Edward F. Ruiz, student, Queensborough Community College
“There has been a voice in my head since 2003, when Dr. Richard Tayson explained to me that this head is the scariest place in which I will ever be. And, then he guided me into, and through, it, setting alight the darkness and sketching a map.
“Dr. Tayson introduced me to the strengths that swam alongside my insecurities, and gave me the tools to separate them. He introduced me to talent I did not know I had buried within the confines of my private journal and secret dreams, by showing me the way I had been muting myself. He asked me questions no one before him had ever cared to ask a college student; and, he listened! Receiving my brilliant professor’s approval and respect showed me that my words matter.

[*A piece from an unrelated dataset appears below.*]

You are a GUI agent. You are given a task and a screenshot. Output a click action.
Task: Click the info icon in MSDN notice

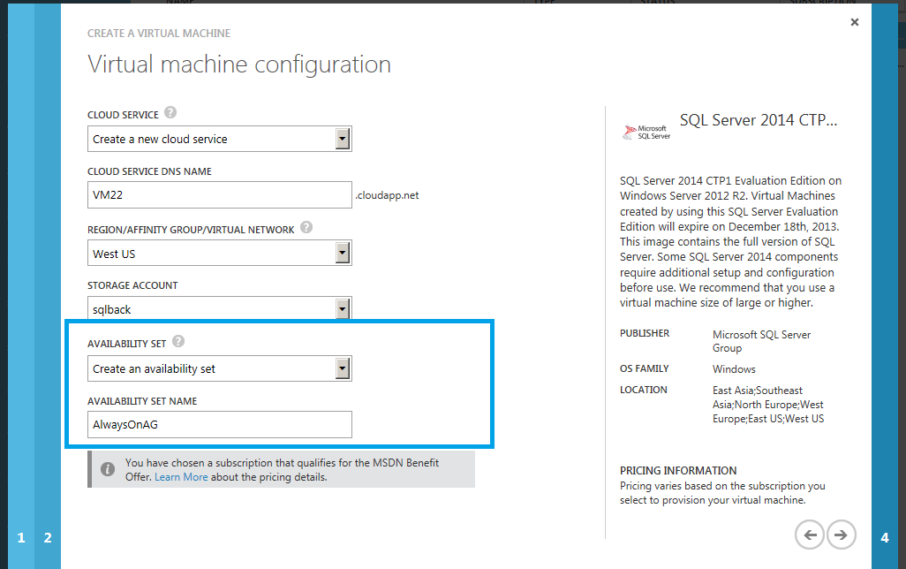click(x=107, y=469)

“. . . Instead of scolding me for doodling in class, as other teachers had, and writing me off as the disinterested student, he pointed out that my sketches were representative of thoughts. Richard Tayson engaged me, and the rest of my class, in custom-learning that felt one-on-one, even in a large group, as he introduced us to ourselves, and the processes through which we think and work. We became productive global citizens in his class. . . . Students enrolled in Dr. Tayson’s class were ready for this transition into job interviews, because of all he taught us about life, people, and audience.”
Cristina Alvarez
The New School
“Richard Tayson seeks, and finds, the best in people, and in doing so turns weakness into strength. He always listens, just like he did when I first met him, at Rutgers University. He listens because he cares, and this, on top of his extraordinary mind and talent, makes him an exemplary teacher; the kind that changes entire lives, quickly, effectively, and thoughtfully. He is in every sentence I type; every journal entry, poem, article, or greeting card I write; every class I teach. . . . Thank you for being my teacher, and for being my guide – still.”